Crypho’s end-to-end encryption protects your data from surveillance. For critical communications it is also important to be certain of the identity of the person you are talking to.
By verifying each other’s encryption keys, you and the other person confirm each other’s identities. In this way, you add another layer of protection to your conversation. This makes you certain that you are always talking to the right person. Crypho makes it simple to manage key signing and verification.
When verifying keys, it is important that you actually check that you are communicating with the correct person. This is why verification should be done through a different medium than Crypho itself — called out-of-band verification.

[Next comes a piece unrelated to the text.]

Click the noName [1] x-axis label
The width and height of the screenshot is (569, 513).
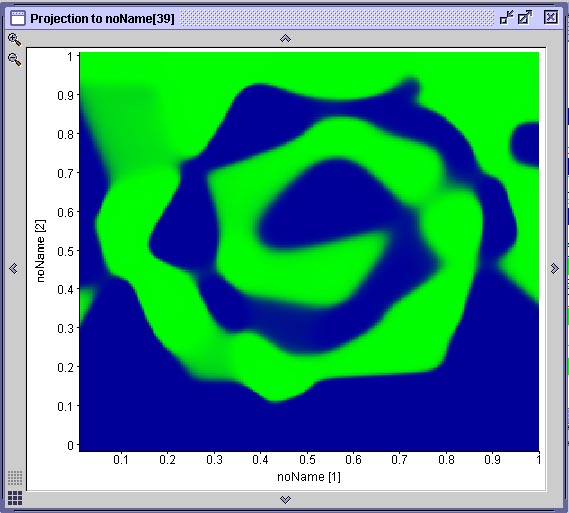tap(309, 476)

The fingerprint appears as both a QR code and a sequence of six seemingly random words. The QR code and the sequence of words are equivalent. Both are a unique representation of your cryptographic keys. By sharing the QR code or the sequence of words with your contacts, they can enter it into their app so it can always be aware of any suspicious changes to your keys.
Give your key fingerprint to your contacts in a medium separate from Crypho. In a manner where they can be sure it is really you.
Desktop and web: In the desktop or web apps, inside the conversation options menu in the top right corner of the chat, there is a Verify contact link. Enter the six words that your contact has shared with you in the form. Your contact should now be marked as verified, which is indicated by the green icon next to the contacts name in conversations header.
Mobile: In the mobile app, view a direct conversation with the contact you want to verify and open the conversation options menu in the top right corner. In the menu that appears, select Verify contact. You have two options for verifying:
If you have lost access to your account and reset your passphrase, new cryptographic keys will be created for you, and as a result, you will also get a new fingerprint. All your existing contacts will be notified, and all verifications will be invalidated.
Crypho detects when someone’s keys change - for example when they have lost and reset their passphrase. Key verifications are automatically invalidated and must be verified again in this case.
We recommend that you verify all your Crypho contacts.